WHAT YOU ARE ASKED TO DO → From the records below, extract only the lines running from the line with "This screenshot has height=261, width=464." to the line with "Screen dimensions: 523x294", both lines included, reproducing them exactly.

THE RECORDS →
┌──
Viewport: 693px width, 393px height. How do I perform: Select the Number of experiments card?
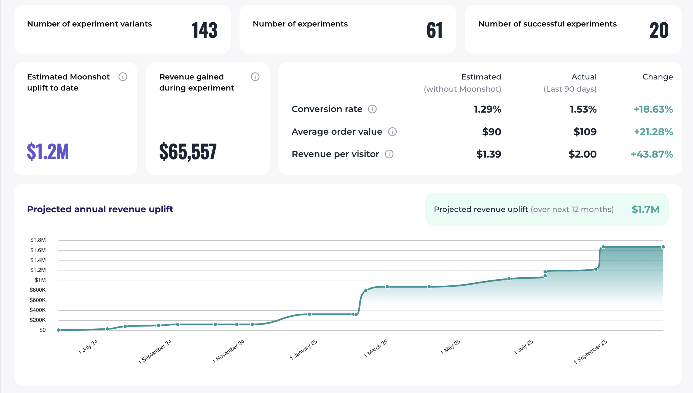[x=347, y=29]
└──
┌──
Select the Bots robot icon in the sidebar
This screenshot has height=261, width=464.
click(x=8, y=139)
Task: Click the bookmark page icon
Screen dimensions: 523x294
└──
FINISHED EXERCISE →
This screenshot has height=261, width=464.
click(x=8, y=139)
Task: Click the bookmark page icon
Screen dimensions: 523x294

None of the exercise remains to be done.